Text shown =>
··········

4.9. INTERIM AND CONSERVATORY MEASURES
Article 42
The existence of an arbitration agreement stipulating the
jurisdiction of the Arbitration does not affect the right of the
parties to apply to the competent court of law for interim or
conservatory measures. The party shall notify the Secretariat of
the Arbitration without delay of any such application and of the
interim and conservatory measures taken by the judicial authority
in pursuance thereof.
4.10. DURATION OF THE PROCEEDINGS
Article 43
1. As a rule, arbitral proceedings shall be completed
within a year from the date of establishment of the Arbitral
tribunal or appointment of the sole arbitrator, i.e. from the date
of payment of a sum to cover the costs of arbitration.
2. Exceptionally from the provision stated in the
preceding paragraph, the Arbitral tribunal or the sole arbitrator
may decide that the arbitral proceedings be extended after the
expiration of the above time-limit if the needs of obtaining
evidence make this necessary or if the parties make such a
request.
4.11. APPLICATION OF THE CODE OF CIVIL
PROCEDURE
Article 44
The provisions of these Rules shall apply to the
proceedings before the Arbitration. If the Rules do not contain a
relevant provision, the provisions of the Code of Civil Procedure
shall apply if they are in conformity with the competencies and
principles of the arbitral proceedings.
4.12. APPLICATION OF OTHER RULES
Article 45
1. The parties may stipulate that the Rules of Arbitration
of the United Nations Commission on International Trade Law
(UNCITRAL) be applied to the proceedings before the
Arbitration.
2. If the Rules of the Arbitration of the United Nations
Commission on International Trade Law (UNCITRAL) do not contain
relevant provisions, the provisions of these Rules shall
apply.
5. THE AWARD
5.1. APPLICABLE LAW
Article 46
1. The Arbitral tribunal or the sole arbitrator shall
apply the law stipulated by the parties as the substantive law
applicable to their contractual relationship.
2. If the parties have failed to stipulate it, the
arbitral tribunal or the sole arbitrator shall apply the law
indicated by the conflict of laws rules that the Arbitral tribunal
or the sole arbitrator deem to be the most suitable to the case
involved.

··········

Data extract =>
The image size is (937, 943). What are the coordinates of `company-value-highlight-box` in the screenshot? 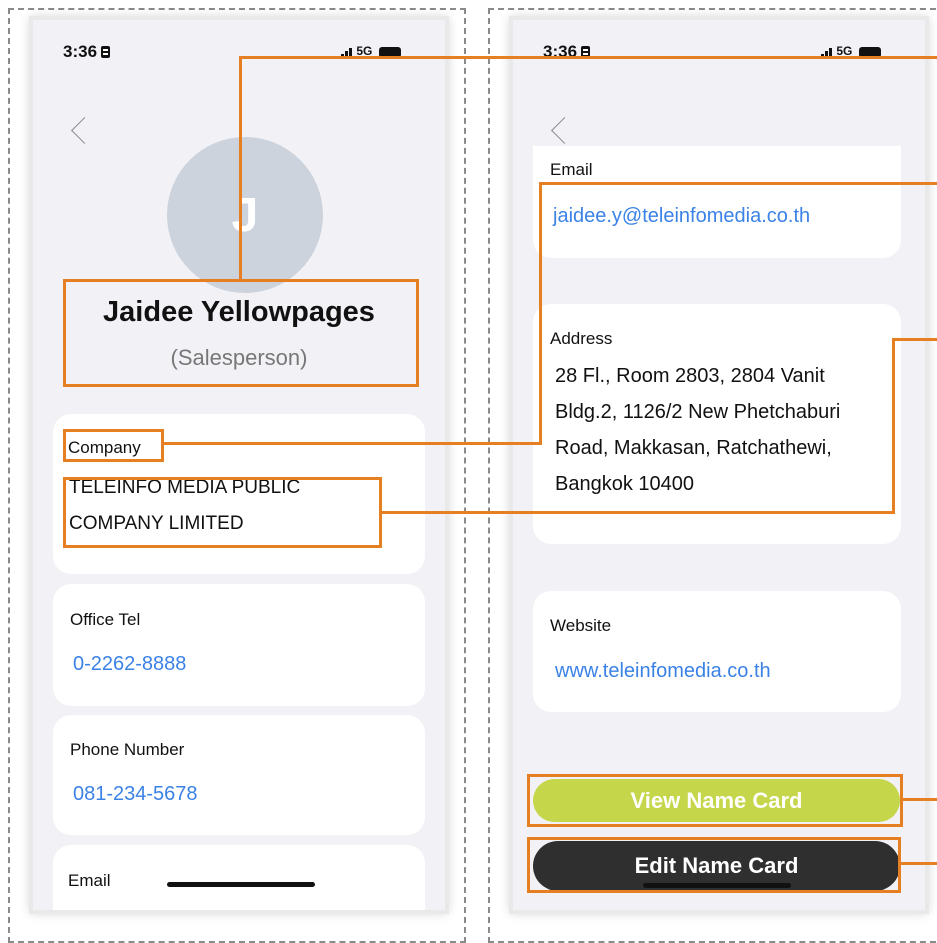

··········

Exercise directions => Copy out the arbitration rules text word for word, from the heading on interim and conservatory measures through the end of Article 46. None of the lines are needed for what comes next.

Final answer =>
4.9. INTERIM AND CONSERVATORY MEASURES
Article 42
The existence of an arbitration agreement stipulating the
jurisdiction of the Arbitration does not affect the right of the
parties to apply to the competent court of law for interim or
conservatory measures. The party shall notify the Secretariat of
the Arbitration without delay of any such application and of the
interim and conservatory measures taken by the judicial authority
in pursuance thereof.
4.10. DURATION OF THE PROCEEDINGS
Article 43
1. As a rule, arbitral proceedings shall be completed
within a year from the date of establishment of the Arbitral
tribunal or appointment of the sole arbitrator, i.e. from the date
of payment of a sum to cover the costs of arbitration.
2. Exceptionally from the provision stated in the
preceding paragraph, the Arbitral tribunal or the sole arbitrator
may decide that the arbitral proceedings be extended after the
expiration of the above time-limit if the needs of obtaining
evidence make this necessary or if the parties make such a
request.
4.11. APPLICATION OF THE CODE OF CIVIL
PROCEDURE
Article 44
The provisions of these Rules shall apply to the
proceedings before the Arbitration. If the Rules do not contain a
relevant provision, the provisions of the Code of Civil Procedure
shall apply if they are in conformity with the competencies and
principles of the arbitral proceedings.
4.12. APPLICATION OF OTHER RULES
Article 45
1. The parties may stipulate that the Rules of Arbitration
of the United Nations Commission on International Trade Law
(UNCITRAL) be applied to the proceedings before the
Arbitration.
2. If the Rules of the Arbitration of the United Nations
Commission on International Trade Law (UNCITRAL) do not contain
relevant provisions, the provisions of these Rules shall
apply.
5. THE AWARD
5.1. APPLICABLE LAW
Article 46
1. The Arbitral tribunal or the sole arbitrator shall
apply the law stipulated by the parties as the substantive law
applicable to their contractual relationship.
2. If the parties have failed to stipulate it, the
arbitral tribunal or the sole arbitrator shall apply the law
indicated by the conflict of laws rules that the Arbitral tribunal
or the sole arbitrator deem to be the most suitable to the case
involved.